What does it all mean?
It’s not a good idea to use the same SaaS operating model for different industries. If you do, it will be difficult with organizational complexity and increased internal politics.
It might be better to divide your company into separate functions or even entire P&Ls so each line of business can run properly. Click To Tweet
In this article, the author goes on to describe how each software distribution SaaS operating model arises from a different aspect of economics. The first is that computer data has become cheaper and more common every day as it becomes easier for people to copy, move, or transform information without any cost. This means that if an application lends itself well towards self-referential automation then there will be lower costs in distributing it via Internet or offline methods.
There are many different ways to distribute software, and each one is impacted by how much it costs.
If you want to keep your company afloat, it is important that the SaaS operating model of the software aligns with what customers need. The perfect alignment will never happen because technology and customers’ needs always change. However, if you choose wisely in both areas then success should follow.
Businesses that adopt the latest technology distribution SaaS operating models will find themselves at a competitive advantage and more profitable.

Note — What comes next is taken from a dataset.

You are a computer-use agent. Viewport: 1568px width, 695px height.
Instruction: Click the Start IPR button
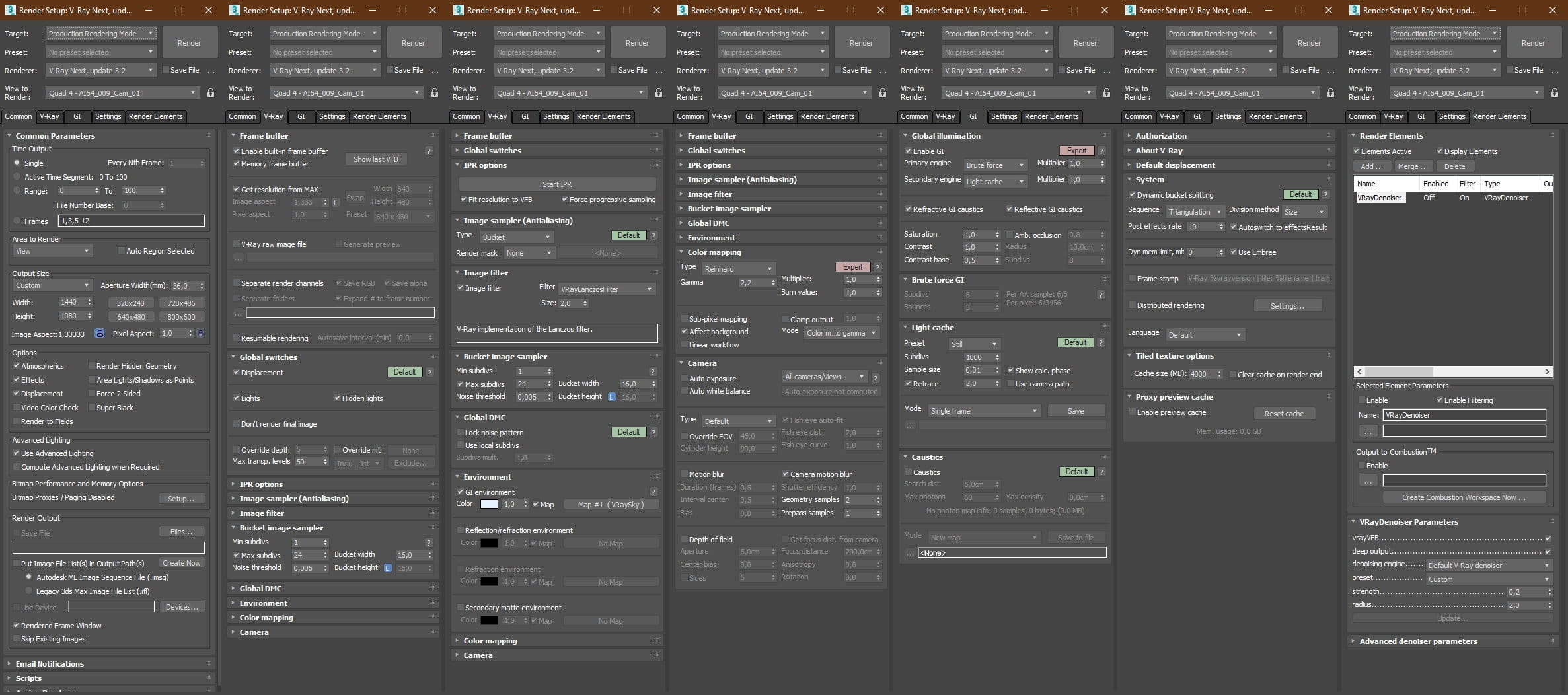[x=556, y=184]
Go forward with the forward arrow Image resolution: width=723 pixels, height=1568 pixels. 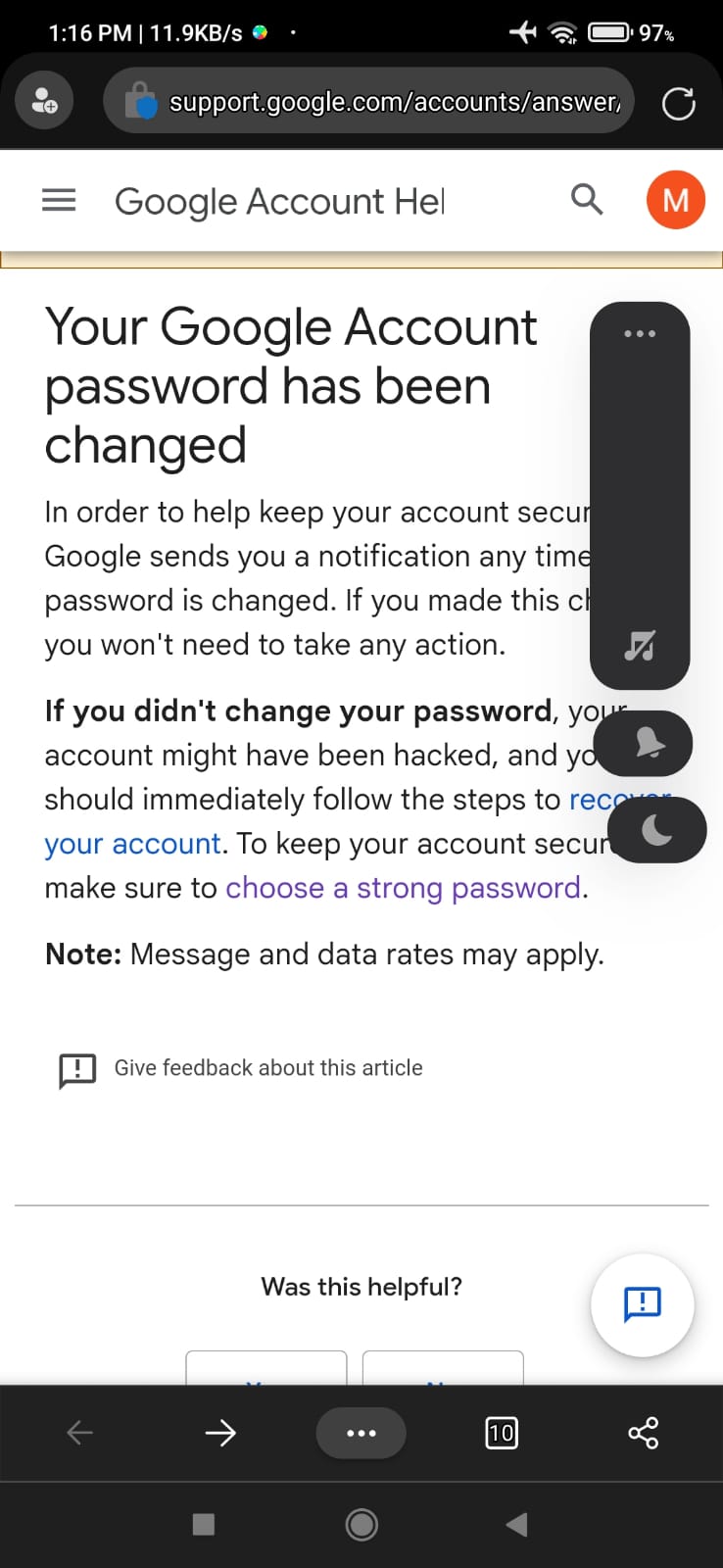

If you have done everything right, customers will come. The way to make sure that this happens is by selecting the approach for your SaaS operating model based on what would be best for the customer. If they are looking for an online service and don’t want one because it isn’t well executed or doesn’t fit their needs then chances of success are slim.
You need to think about what your customers want and align that with the company’s SaaS operating model.
The following are some examples: Does your company derive a competitive advantage from the application? Can you automate processes in order to gain an edge over competitors? Is there risk associated with this app and can it be transferred back onto us if something goes wrong, etc?
Starting with the customer and working your way back to a SaaS operating model is usually much clearer than starting from technology.
Starting with what you need, not how it can be used in an innovative way will lead to more success. Click To Tweet
The technological pressure to go completely online will become more and more irresistible as the costs of data replication, transformation, and distribution continue to decrease. For companies that need customers’ needs addressed in unique ways or for complex risks involved with their customers’ businesses, on-site software is still preferable.